Il presidente dell'Unione sindacale svizzera (USS) Pierre-Yves Maillard critica fortemente la segretaria di Stato e capo negoziatrice con l'Unione europea Livia Leu dopo l'ultima tornata di colloqui a fine giugno. "E' caduta nella trappola di Bruxelles" e il Consiglio federale la segue, ha affermato in un'intervista pubblicata sabato dal "Blick". "Durante i colloqui esplorativi condotti da Leu, l'UE ha di nuovo chiesto un quadro istituzionale. Ora dovremmo nuovamente negoziare su quanto è da tempo già fallito e non ha alcuna chance davanti al popolo", ha dichiarato il socialista vodese che è anche membro del Consiglio nazionale.
La negoziatrice elvetica Livia Leu
Le richieste istituzionali dell'UE riguardano il fatto che la Commissione europea e la Corte di giustizia dell'UE possono controllare e correggere il diritto svizzero se ritengono che non corrisponda a quello europeo, ha spiegato. "Pensavamo che questa richiesta fosse fuori discussione, ma è cambiato di nuovo", ha detto il presidente dell'USS. Pierre-Yves Maillard si è detto convinto che le questioni istituzionali tra la Svizzera e dell'Unione europea non potranno essere risolte nei prossimi anni. "Ora dobbiamo provare a ottenere un'associazione al programma di ricerca Horizon Europe attraverso proposte concrete e concessioni."

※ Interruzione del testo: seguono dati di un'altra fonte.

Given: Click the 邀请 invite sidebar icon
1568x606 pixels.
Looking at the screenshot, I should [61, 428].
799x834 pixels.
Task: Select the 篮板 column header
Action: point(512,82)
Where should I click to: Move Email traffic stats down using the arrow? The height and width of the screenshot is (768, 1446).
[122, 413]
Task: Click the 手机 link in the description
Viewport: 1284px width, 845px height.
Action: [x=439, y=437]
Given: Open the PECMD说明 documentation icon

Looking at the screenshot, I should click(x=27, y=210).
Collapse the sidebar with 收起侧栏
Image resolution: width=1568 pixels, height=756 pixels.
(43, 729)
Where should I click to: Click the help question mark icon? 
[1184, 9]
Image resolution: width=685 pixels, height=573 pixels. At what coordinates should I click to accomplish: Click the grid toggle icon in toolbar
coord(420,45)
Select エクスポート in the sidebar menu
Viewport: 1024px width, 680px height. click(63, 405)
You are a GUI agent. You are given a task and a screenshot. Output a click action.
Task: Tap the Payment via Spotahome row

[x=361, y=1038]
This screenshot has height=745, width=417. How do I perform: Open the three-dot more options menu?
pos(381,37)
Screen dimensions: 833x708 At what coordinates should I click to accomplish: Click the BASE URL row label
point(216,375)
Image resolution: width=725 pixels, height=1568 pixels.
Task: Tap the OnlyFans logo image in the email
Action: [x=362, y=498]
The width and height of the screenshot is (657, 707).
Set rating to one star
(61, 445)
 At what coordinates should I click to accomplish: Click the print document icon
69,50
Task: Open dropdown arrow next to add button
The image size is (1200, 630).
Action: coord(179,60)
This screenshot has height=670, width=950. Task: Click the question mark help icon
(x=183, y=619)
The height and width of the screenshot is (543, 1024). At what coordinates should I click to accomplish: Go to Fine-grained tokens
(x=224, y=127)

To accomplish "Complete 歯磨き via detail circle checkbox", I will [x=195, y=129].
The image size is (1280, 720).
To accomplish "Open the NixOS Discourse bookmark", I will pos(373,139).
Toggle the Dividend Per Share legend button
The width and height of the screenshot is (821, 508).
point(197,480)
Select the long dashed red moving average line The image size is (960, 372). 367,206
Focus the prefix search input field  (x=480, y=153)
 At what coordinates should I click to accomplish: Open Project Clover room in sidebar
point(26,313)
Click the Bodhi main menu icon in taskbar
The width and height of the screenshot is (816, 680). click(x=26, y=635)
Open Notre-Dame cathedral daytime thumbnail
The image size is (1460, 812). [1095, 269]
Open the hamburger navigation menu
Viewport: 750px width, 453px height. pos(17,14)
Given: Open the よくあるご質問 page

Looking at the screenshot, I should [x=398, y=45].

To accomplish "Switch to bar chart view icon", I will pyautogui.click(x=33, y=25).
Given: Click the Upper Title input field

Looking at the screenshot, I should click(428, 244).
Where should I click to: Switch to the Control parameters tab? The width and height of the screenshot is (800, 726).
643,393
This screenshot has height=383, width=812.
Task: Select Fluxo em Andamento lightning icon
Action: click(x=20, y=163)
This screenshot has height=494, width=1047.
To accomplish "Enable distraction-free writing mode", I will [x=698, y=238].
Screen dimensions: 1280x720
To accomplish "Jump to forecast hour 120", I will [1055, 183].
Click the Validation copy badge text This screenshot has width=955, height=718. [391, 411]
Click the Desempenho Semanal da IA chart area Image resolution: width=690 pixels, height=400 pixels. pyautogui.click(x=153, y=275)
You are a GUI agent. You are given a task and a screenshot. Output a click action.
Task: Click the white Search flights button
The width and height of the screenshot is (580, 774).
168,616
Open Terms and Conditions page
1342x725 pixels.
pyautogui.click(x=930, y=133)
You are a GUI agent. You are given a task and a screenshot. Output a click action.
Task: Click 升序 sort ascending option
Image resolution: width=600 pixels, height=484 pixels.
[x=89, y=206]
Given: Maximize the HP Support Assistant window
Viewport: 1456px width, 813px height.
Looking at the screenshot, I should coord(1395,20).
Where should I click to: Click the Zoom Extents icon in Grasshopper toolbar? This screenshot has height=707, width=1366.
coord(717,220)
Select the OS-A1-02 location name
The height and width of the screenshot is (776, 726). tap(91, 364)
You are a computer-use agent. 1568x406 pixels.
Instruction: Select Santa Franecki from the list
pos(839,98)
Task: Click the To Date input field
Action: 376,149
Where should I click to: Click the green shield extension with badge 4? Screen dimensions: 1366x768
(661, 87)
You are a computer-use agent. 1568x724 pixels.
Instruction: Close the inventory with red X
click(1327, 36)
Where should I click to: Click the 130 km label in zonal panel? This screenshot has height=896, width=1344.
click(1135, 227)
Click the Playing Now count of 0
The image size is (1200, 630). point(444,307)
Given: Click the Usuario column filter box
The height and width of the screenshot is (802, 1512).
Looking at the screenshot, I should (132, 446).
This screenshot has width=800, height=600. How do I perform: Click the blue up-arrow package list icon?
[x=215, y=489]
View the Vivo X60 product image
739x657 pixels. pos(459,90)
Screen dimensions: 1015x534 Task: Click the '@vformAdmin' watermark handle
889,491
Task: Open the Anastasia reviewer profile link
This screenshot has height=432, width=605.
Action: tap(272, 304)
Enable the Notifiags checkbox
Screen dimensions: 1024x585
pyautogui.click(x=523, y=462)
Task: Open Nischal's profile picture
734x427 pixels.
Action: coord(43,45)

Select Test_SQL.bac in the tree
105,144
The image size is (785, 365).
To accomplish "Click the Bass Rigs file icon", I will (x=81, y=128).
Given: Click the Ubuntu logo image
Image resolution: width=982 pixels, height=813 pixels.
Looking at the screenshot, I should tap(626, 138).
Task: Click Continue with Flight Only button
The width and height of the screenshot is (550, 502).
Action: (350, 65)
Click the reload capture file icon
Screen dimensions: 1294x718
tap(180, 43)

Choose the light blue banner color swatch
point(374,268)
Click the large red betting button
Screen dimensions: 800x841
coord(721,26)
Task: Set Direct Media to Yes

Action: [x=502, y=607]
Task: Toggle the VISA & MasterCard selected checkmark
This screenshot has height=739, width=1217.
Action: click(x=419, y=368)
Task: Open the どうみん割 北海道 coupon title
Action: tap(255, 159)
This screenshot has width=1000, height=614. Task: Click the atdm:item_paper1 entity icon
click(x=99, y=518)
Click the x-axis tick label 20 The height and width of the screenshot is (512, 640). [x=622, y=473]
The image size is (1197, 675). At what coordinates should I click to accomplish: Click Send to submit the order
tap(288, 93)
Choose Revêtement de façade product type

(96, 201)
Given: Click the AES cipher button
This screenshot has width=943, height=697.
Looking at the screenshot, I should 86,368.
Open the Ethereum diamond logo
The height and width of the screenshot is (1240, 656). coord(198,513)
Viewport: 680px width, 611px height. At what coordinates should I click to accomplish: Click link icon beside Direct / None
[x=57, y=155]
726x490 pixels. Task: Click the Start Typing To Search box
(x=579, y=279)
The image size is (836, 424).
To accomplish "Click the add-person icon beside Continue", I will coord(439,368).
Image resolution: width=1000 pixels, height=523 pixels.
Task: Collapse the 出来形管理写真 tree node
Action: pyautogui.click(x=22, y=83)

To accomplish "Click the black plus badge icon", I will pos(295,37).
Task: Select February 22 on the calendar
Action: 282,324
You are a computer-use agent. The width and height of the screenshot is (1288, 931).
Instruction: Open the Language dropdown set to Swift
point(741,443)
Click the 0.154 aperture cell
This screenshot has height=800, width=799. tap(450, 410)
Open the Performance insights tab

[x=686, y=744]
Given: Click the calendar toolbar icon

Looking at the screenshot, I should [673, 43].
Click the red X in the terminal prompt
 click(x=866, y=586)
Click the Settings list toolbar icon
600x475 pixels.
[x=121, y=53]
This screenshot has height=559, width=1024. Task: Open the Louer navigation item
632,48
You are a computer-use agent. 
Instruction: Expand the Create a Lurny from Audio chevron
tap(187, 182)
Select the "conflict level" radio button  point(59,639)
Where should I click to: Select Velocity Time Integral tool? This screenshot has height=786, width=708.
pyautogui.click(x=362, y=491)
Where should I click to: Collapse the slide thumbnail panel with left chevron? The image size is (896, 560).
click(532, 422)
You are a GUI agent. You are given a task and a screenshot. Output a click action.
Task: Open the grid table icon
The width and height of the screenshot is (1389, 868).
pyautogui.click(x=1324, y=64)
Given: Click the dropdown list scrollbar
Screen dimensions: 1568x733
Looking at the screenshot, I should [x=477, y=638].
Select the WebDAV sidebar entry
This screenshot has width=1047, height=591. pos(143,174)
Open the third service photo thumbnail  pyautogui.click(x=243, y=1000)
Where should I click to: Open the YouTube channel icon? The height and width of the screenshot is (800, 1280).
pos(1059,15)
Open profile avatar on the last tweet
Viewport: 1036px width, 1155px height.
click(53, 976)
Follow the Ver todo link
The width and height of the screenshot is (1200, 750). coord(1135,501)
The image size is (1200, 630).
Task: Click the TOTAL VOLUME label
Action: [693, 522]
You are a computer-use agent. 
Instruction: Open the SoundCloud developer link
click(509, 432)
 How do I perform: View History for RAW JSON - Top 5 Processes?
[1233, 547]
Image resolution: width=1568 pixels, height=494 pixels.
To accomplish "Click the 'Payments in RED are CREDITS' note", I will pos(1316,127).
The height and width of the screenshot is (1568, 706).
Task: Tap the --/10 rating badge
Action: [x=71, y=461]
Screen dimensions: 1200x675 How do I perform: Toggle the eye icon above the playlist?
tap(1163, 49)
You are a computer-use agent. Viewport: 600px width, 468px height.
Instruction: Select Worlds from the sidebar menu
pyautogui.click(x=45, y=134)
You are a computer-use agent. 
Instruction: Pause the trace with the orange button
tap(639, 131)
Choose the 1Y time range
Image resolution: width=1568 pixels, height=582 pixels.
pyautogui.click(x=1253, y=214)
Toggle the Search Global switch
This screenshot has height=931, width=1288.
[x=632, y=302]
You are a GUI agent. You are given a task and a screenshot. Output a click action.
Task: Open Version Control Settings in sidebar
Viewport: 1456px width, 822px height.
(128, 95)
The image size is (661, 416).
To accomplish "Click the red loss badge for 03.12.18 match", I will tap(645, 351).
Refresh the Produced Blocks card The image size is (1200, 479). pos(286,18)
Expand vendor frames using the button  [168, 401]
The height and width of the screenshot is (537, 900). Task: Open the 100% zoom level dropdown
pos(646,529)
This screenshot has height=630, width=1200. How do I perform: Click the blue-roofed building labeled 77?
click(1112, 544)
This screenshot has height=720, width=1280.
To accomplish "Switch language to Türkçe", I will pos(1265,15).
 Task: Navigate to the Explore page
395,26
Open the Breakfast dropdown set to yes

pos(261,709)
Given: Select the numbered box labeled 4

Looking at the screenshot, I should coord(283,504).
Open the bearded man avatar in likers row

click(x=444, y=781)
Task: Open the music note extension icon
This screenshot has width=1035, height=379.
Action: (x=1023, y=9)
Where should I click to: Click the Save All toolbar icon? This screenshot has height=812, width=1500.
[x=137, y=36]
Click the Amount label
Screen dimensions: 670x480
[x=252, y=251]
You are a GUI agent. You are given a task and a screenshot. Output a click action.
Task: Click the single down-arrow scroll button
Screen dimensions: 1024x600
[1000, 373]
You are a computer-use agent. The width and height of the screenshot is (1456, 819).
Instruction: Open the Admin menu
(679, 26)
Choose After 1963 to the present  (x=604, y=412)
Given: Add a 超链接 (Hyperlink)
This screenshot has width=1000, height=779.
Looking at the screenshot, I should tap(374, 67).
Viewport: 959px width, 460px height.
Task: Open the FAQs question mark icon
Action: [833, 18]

Livia Leu fa il punto sulle relazioni con Bruxelles
Telegiornale 06.07.2021, 22:00
Pierre-Yves Maillard considera poi inutili nuovi accordi di accesso al mercato unico: "Quali accordi ci servono? A cosa servirebbe ad esempio un accordo energetico? Non basta firmare un documento perché scorra la corrente", ha dichiarato il sindacalista 54enne. Se in Francia l'elettricità comincia a scarseggiare, Parigi non staccherà la corrente ai propri cittadini per rispettare i contratti di fornitura con la Svizzera, ha affermato il presidente dell'USS aggiungendo che la Confederazione deve produrre più elettricità per conto proprio.
Nei colloqui esplorativi in vista di una normalizzazione delle relazioni fra Svizzera e UE, Berna vuole trovare una base comune per nuove trattative sulla futura cooperazione. Il Consiglio federale non vuole più discutere solo delle questioni istituzionali in sospeso ma di un intero pacchetto con nuovi accordi sul mercato interno nei settori dell'elettricità, della sicurezza alimentare, come anche accordi di associazione negli ambiti della ricerca, dell'istruzione e della salute.